La vraie question qui se dégage, c’est une question FONDAMENTALE, cause des causes de tous nos problèmes : la question de la pénurie.
La violence n’est pas un gène inscrit dans l’homme, c’est une réponse induite par le contexte socioculturel dans lequel l’homme grandit.
Si l’homme évolue dans un environnement ou règne la pénurie, il entrera en compétition avec son voisin pour obtenir des biens, et donc, engendre de la violence.
Si l’on ne parle que de la nourriture, le dernier rapport de l’ONU (rapport Ziegler) montre que la planète a, actuellement, la capacité de nourrir 11 millions d’individus.
Sur ce point spécifique (la nourriture), on voit que la terre est en mesure de nourrir, largement, les 7 milliards d’individus qui y vient maintenant, ce qui n’est pas le cas. Pourquoi ? Parce que la logique de l’économie de marché (monétaire) repose, sur, induit et alimente la pénurie. Ce qui donne la valeur aux biens, c’est leur relative rareté : un bien qui existe en abondance n’a que peu de valeur ; un bien rare - réellement ou artificiellement - acquiert une grande valeur.

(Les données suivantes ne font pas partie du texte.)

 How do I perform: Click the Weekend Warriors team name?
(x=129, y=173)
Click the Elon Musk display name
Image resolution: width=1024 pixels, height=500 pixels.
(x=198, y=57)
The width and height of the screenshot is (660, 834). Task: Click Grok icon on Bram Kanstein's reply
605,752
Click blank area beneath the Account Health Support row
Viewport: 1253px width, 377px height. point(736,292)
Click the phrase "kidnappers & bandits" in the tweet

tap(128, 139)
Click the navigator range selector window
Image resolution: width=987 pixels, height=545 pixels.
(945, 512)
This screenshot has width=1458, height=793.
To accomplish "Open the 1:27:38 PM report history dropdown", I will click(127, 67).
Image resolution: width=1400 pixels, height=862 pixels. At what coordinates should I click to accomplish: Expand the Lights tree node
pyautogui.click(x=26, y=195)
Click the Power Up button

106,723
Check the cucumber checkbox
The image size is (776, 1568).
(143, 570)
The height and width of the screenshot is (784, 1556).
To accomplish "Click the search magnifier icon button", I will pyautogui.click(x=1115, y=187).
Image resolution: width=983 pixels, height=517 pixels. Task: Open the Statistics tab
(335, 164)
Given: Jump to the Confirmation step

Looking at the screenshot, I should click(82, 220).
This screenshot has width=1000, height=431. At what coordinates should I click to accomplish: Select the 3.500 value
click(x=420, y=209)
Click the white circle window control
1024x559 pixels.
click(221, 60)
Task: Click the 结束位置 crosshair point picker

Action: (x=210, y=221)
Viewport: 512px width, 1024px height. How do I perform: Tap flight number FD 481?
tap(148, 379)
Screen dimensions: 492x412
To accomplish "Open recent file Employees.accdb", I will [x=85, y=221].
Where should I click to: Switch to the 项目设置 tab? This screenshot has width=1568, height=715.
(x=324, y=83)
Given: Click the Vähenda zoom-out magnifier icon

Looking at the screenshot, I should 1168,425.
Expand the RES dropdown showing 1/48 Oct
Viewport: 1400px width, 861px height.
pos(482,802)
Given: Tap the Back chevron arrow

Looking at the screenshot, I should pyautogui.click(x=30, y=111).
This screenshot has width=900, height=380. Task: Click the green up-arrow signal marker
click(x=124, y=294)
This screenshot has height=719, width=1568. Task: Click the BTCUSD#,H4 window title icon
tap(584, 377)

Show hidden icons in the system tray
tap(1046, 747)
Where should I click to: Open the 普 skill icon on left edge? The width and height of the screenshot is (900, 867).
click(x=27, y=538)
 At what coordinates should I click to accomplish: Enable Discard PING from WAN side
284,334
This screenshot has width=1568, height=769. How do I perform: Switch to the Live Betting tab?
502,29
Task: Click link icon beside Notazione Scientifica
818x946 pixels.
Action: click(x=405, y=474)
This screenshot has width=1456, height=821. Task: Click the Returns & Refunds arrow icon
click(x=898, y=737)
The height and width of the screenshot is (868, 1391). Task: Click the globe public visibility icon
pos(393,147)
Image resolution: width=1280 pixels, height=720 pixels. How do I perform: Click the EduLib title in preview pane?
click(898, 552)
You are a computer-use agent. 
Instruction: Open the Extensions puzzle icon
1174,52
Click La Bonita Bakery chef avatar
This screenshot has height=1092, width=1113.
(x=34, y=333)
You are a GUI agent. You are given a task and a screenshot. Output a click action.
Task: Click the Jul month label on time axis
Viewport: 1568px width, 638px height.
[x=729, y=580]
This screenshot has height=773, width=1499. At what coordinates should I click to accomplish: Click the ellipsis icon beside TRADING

La cause de la plupart des violences provient plus que probablement de cela. On voit là que les défenseurs de l’économie de marché, c’est-à-dire les voleurs de ressource et de pouvoir, ont tout intérêt à fonder le mythe social sur l’idée que "la violence est génétique", inexpugnable, fatale.
Mais cela ne résiste pas à l’analyse, et même s’effondre devant les preuves archéologiques. Le mal, le vrai, n’est pas "dans l’homme", mais dans l’idéologie des psychopathes que sont les voleurs de ressource et de pouvoir : les libéraux.